Moses, 21, is charged in federal court with participating in a violent drug conspiracy responsible for a string of shootings and homicides. He is on trial along with Michael L. Taylor, 20, and Aaron D. Foster, 24, all members, authorities said, of a loose-knit crack cocaine organization known as the Lexington Terrace Boys.

Authorities allege that Moses and Taylor were two of the masked men in Brockington's basement room that September day, along with another man, Marcus Baskerville, who is charged separately in federal court and will stand trial later. Moses and Taylor could receive death sentences if convicted.
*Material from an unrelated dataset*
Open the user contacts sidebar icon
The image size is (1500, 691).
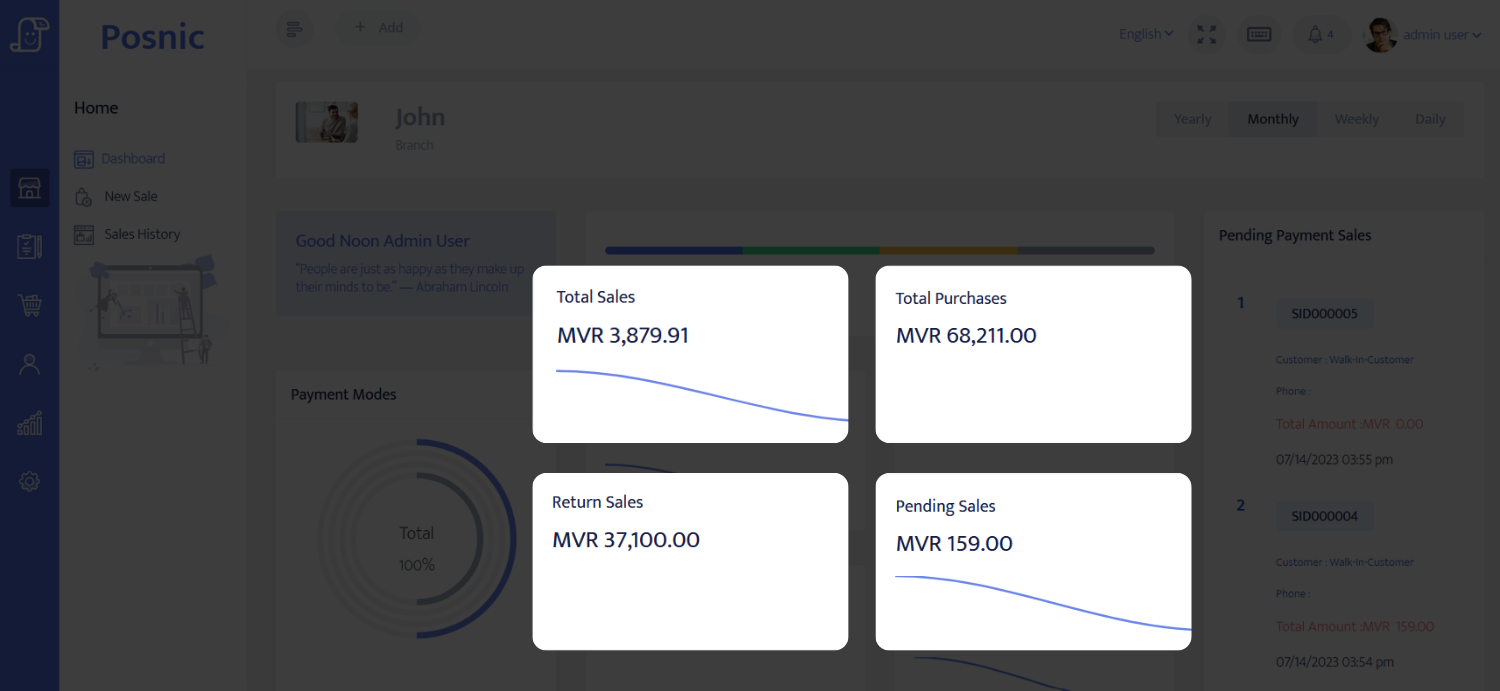click(x=30, y=365)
In his testimony yesterday, Brockington, 23, told jurors that he had known Moses casually from the West Baltimore drug trade and that he recognized him the day of the attack when he tore off his bandana mask in a moment of frustration.

Brockington testified that in the basement of the Calhoun Street rowhouse, Moses was demanding drugs and cash -- Brockington said he had neither because of a raid nine days earlier by Baltimore police -- when the robbery attempt was interrupted by the arrival of Brockington's longtime friends, Gregory Spain, 30, and Ronald Harris, 23.

Spain suggested to the masked men that he might have some drugs stashed at a girlfriend's nearby apartment. Moses took Brockington with him to look, but the two returned empty-handed. When they arrived back at Brockington's home, he said he heard a gunshot from the basement and then watched as Moses fired a Tech-9 semi-automatic, killing Spain in the basement laundry room.

Brockington testified that one of the other masked men then turned to him and started shooting. Hit in the neck and chest, Brockington said he dropped to the floor and listened as he heard more semiautomatic gunfire -- the rounds that killed Harris.

When one of the masked gunmen realized that Brockington was alive, he fired a single shot into Brockington's chest before fleeing from the house.

"I thought I was going to die, but I woke back up and got up," Brockington said in court.

He described staggering outside the house and encountering his father and two close friends from the neighborhood, Robert "Snoop" McManus and Samuel "Los" Wilder. Brockington testified that he told them he had been shot, and he told them Moses was among the assailants.

Five months later, McManus was fatally shot as he crossed Mount Street -- a victim, prosecutors say, of witness retaliation in a case that is replete with intimidation of witnesses and potential snitches. In the federal trial, which is expected to last up to three months, authorities have taken extensive measures to protect witnesses.

At the end of the court day Monday, authorities detained and charged Donald Ray Thompson Jr., an observer in the courtroom gallery, after a deputy U.S. marshal noticed him pointing his fingers in the shape of a gun at the day's government witness, Tavon M. Brown.

Brockington acknowledged yesterday that he had been moved by the government to a location outside Baltimore, where he had completed a job training program and learned to paint while he waited to be called as a witness.

His testimony was expected to continue this morning.